Starting from:

$30

STA309-Homework 3 Experiments Solved

Problem 1
One of our colleagues at an Australian university ran the following little experiment with her students in an intro data science class. Everyone in the class stood up, and the professor asked everyone to fold their arms across their chest. Students then filled out an online survey with two pieces of information: 1) Did they fold their arms with the left arm on top of right, or with the right arm on top of the left? 2) Were they male or female?

The professor then asked her students to assess whether, in light of the data from the survey, there was support for the idea that males and females differed in how often they folded their arms with their left arm on top of the right. The survey data indicated that males folded their arms with their left arms on top about 5% more frequently. But was this just a “small-sample” difference? Or did it accurately reflect a population-level trend?

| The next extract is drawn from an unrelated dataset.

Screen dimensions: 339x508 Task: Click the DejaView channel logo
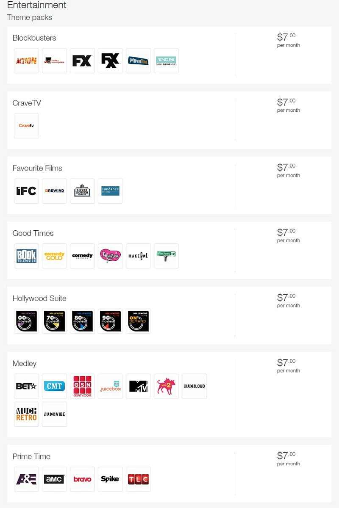click(x=110, y=256)
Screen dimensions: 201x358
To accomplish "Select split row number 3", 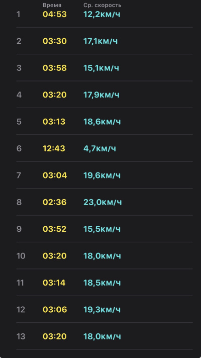I will click(x=105, y=68).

The data for this survey are in armfold.csv. There are two relevant variables:

•     LonR_fold: a binary (0/1) indicator, where 1 indicates left arm on top, and 0 indicates right arm on top.

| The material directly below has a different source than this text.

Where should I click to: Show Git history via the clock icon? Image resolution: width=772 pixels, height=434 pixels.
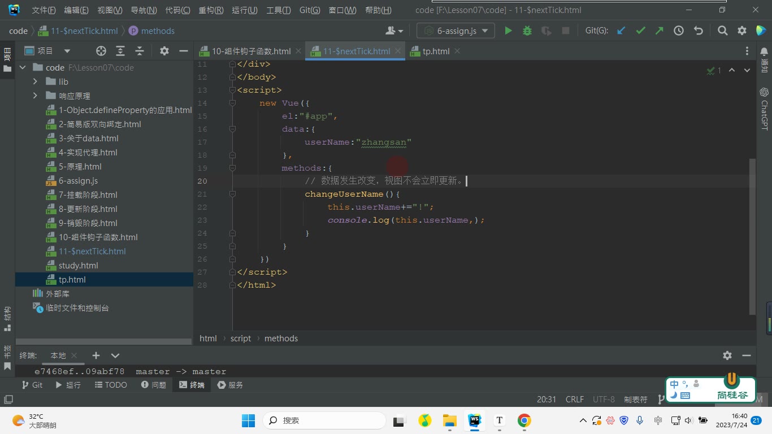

•     Sex: a categorical variable with levels male and female.

(There’s also a third variable indicating which hand the student writes with, but we’re not using that here.) Your task is to build a model, just as we did in class for the recidivism data, to assess support for any male/female differences in the population-wide rate of “left arm on top” folding. Make sure to quantify your uncertainty about how much more often males fold their left arms on top. (That is, it’s not enough to just report the estimate for this sample; you have to provide a confidence interval that tells us how we can expect this number to generalize to the wider population. In doing so, you can treat this sample as if it were a random sample from the relevant population, in this case university students.) Your write-up should include four sections:

1)   Question: What question are you trying to answer?

2)   Approach: What modeling approach did you use to answer the question?

3)   Results: What evidence/results did your modeling approach provide to answer the question? This can include numbers, figures, and/or tables as appropriate.

4)   Conclusion: What is your answer to the question?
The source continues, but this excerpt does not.